What are Vulnerability Scanners
Vulnerability scanners are automated tools that allow IT teams to manage their networks, systems, and applications for any security weaknesses that could expose them to attacks. Vulnerability scanning is a common practice across organizations and is often mandated by industry standards and government regulations to improve the organization’s security posture.
The Vulnerability in the Vulnerability Scanner
If exploited, the vulnerability in Rapid7’s Nexpose tool could allow attackers to escalate low system privileges. Leveraging this, the attackers could further obtain unauthorized access to the tool’s internal resources and data and move laterally. The vulnerability, which is recorded under CVE-2020-7383, is moderately severe with a CVSS severity score of 6.5. However, a low severity score does not mean that the damages forecast would be any less. This vulnerability enables attackers to perform an SQL injection technique, which can be used to access certain data stored in a database. This data may include information on detected vulnerabilities, past scans, and policies. An attacker could also perform SQL injection as part of the denial of service (DoS) attacks on the database to disrupt the normal functioning of the web interface.

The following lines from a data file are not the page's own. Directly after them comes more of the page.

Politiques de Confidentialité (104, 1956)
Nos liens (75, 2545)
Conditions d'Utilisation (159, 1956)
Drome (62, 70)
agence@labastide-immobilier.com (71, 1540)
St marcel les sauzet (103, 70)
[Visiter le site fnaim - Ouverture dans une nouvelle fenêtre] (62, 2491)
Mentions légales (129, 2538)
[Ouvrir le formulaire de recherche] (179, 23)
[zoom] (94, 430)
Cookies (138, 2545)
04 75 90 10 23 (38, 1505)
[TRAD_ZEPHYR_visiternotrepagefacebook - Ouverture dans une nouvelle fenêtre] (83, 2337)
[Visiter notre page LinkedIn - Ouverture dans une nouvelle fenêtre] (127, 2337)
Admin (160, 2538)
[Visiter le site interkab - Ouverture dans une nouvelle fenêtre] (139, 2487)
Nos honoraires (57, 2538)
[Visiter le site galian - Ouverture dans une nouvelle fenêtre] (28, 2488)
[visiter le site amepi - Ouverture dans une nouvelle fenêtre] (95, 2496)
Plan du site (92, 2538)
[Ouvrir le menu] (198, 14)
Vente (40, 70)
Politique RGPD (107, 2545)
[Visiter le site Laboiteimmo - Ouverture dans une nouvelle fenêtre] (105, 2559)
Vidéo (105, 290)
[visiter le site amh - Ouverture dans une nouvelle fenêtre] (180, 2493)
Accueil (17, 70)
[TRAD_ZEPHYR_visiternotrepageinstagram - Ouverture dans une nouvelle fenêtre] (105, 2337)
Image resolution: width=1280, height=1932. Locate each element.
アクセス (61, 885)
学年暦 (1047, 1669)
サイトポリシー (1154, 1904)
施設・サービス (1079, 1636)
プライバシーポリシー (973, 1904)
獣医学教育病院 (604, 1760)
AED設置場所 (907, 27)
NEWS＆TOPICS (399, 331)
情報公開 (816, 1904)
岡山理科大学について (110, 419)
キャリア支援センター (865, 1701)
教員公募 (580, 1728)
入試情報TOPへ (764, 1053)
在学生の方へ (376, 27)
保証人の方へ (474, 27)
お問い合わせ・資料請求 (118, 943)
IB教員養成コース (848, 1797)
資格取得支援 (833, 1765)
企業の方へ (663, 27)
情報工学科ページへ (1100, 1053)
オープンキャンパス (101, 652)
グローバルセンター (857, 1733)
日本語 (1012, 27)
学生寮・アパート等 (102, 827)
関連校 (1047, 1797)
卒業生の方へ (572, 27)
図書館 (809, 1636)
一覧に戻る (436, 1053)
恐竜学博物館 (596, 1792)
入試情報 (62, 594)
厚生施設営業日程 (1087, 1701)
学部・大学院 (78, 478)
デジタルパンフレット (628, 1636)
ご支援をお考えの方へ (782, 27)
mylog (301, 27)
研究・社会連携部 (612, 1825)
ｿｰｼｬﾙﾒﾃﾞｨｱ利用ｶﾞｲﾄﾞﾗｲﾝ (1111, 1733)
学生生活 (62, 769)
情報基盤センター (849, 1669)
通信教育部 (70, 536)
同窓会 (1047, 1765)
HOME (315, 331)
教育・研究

This vulnerability enables a logged-in attacker to access and modify certain database records, as well as add new ones. Only a low level of system privileges is necessary to exploit this vulnerability and obtain access to data that should not be visible to a user with that level of privileges.
– Mikhail Klyuchnikov
Looking at its critical nature, the developers at Nexpose fixed the vulnerability and released the update to its users in its v6.6.49 version.